Aviation AI Pro runs eight containers in production: the FastAPI app, the React SPA, a Celery worker, a Celery beat scheduler, a Redis broker, plus Prometheus + Alertmanager + Grafana for observability. The first five are the product. The last three exist so we can answer the question “is the product actually working right now.”

The Prometheus instance scrapes the API’s /metrics endpoint and a Celery exporter sidecar. Eleven alert rules are loaded — six FDR pipeline alerts (export latency p95, anomaly detection failure rates, pipeline silence) and five system-health alerts (scrape target down, error rate, no Celery workers, queue backlog, task failure spikes).

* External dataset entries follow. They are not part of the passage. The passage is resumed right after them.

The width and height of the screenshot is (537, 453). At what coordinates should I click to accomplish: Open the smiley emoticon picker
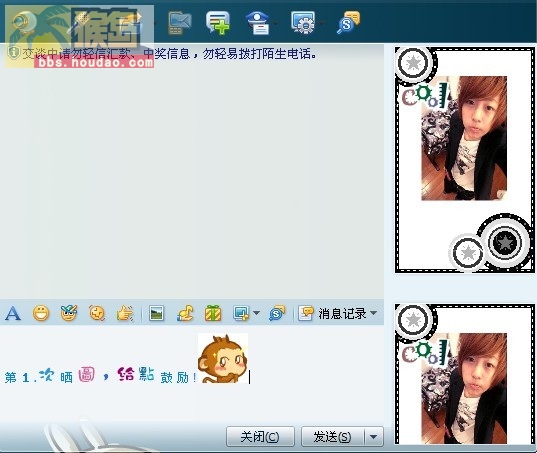pos(41,313)
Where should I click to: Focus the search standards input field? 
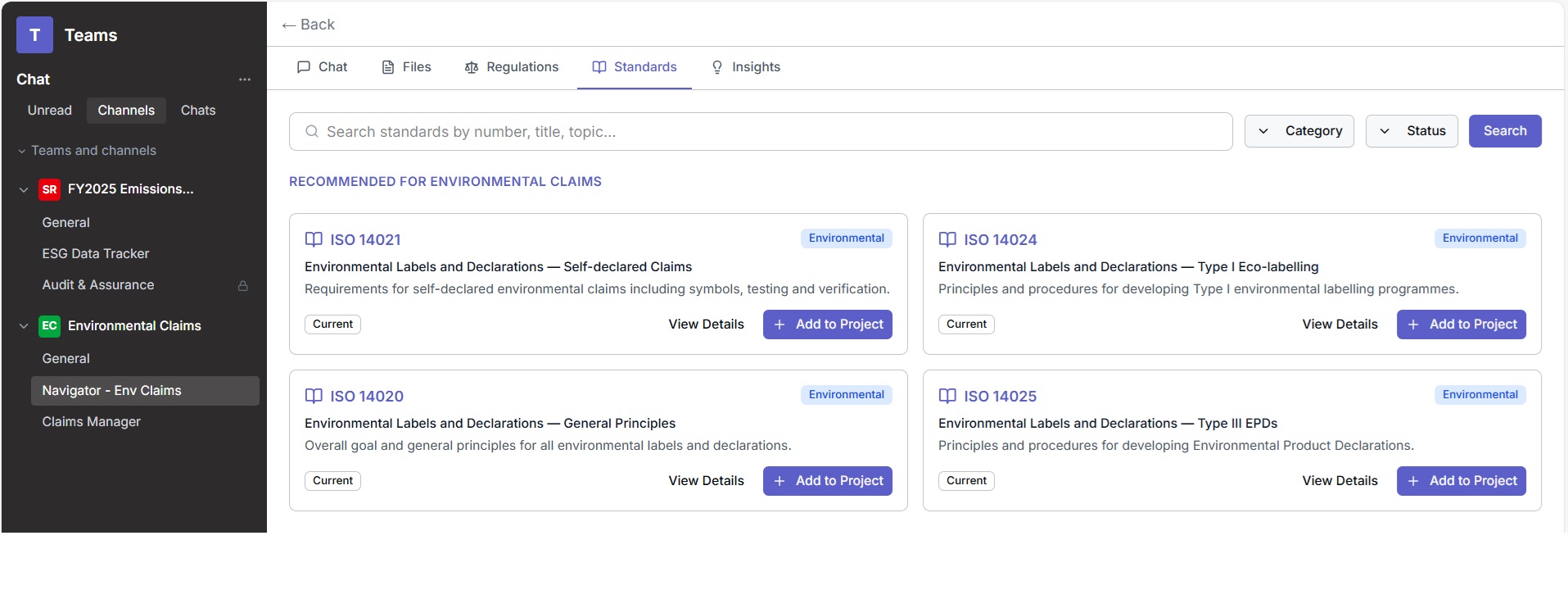[x=770, y=132]
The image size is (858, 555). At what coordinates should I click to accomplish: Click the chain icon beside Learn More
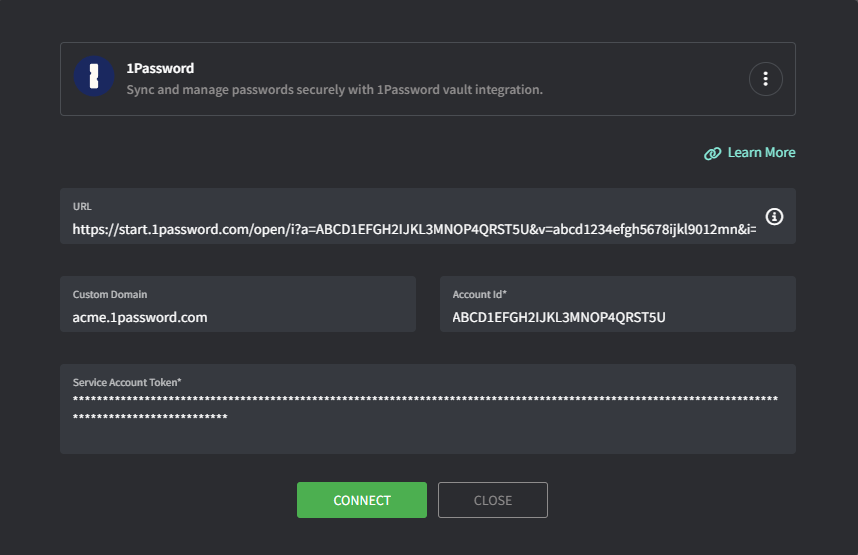coord(712,153)
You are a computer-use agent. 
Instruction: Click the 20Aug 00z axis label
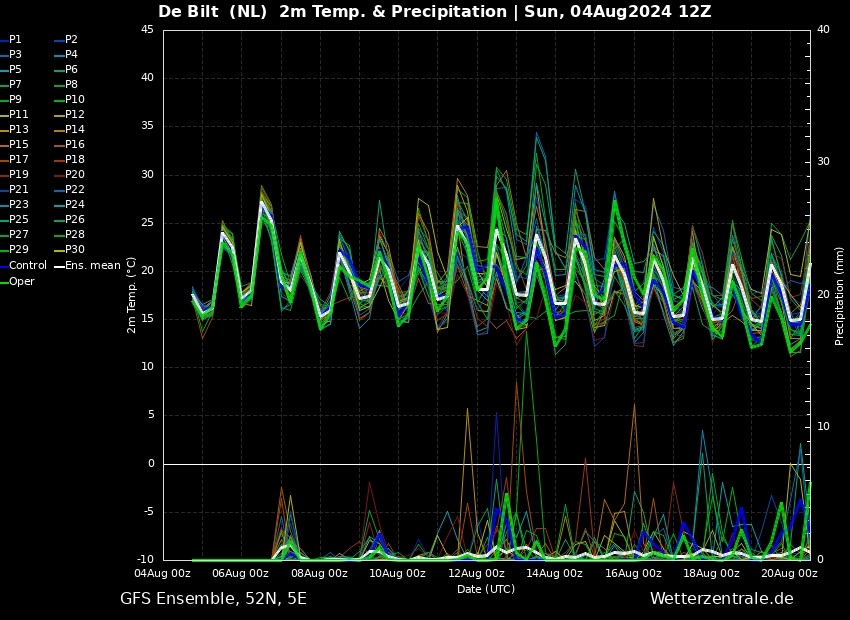pos(789,573)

Alertmanager routes critical alerts to email via Resend SMTP. We use HTML templates with severity color-coding so a glance at the inbox tells you whether it’s a warning or a critical.

Grafana has five dashboards: API overview, HTTP deep-dive, Prometheus self-monitoring, auth & tenants, and Celery workers. All publicly reachable but basic-auth-gated at the Traefik edge.

The bug we almost shipped

Two days after the observability stack went live, somebody (me) changed the Grafana admin password through the UI. The next time the container restarted, the password didn’t work anymore. Investigation took an hour.

The problem: our Dockerfile didn’t declare VOLUME /var/lib/grafana. Without it, Grafana’s SQLite database — which contains the admin user, all dashboards, all sessions — lives inside the container layer. Every restart wipes it clean. The new container then re-seeds the admin from GF_SECURITY_ADMIN_PASSWORD env, which was now out of sync with what I’d set in the UI.

If we’d had real users at that point, all their dashboards would have been gone. Two more containers (Prometheus and Alertmanager) had the same missing declaration. The fix was three lines of Dockerfile change across three apps:

# Grafana
VOLUME ["/var/lib/grafana"]

# Prometheus
VOLUME ["/prometheus"]

# Alertmanager
VOLUME ["/alertmanager"]

The thing about VOLUME declarations is that adding them is paradoxical — the same deploy that introduces the volume also wipes the state one last time, because Docker creates a fresh empty mount on the first container with the declaration. We re-provisioned the five dashboards via Grafana’s API one final time. The next restart preserved them. The next ten will too.

What it caught

In the week after the stack went live and before any customer existed, the alerting pipeline caught:

  • The marketing inquiry email pipeline silently failing because the sosservices.online domain wasn’t actually verified in Resend (a long-running assumption we never validated)
  • The Coolify is_http_basic_auth_enabled flag being stored but not actually rendered into Traefik labels (a vendor quirk we worked around by emitting the basicauth middleware label directly)
  • A Pydantic Optional import missing from three FastAPI routers — /openapi.json returned 500 until we found and fixed it

None of these had customer impact because there were no customers. All three would have been embarrassing to discover from a support email. We discovered them from up{job="avaipro-api"} == 0 triggering at 3 AM and then poking at the system.

What it costs

The observability stack adds about 4 GB of RAM to the production cost (Prometheus TSDB + Grafana + Alertmanager) and roughly fifteen minutes per week of attention. The Grafana dashboards have to be kept in sync with new endpoints, and the alert thresholds need occasional tuning. Neither is free, but neither is expensive.

In exchange, we have a way to verify, at any moment, that the platform is actually working. The first customer will arrive into a system we already trust. That’s the trade.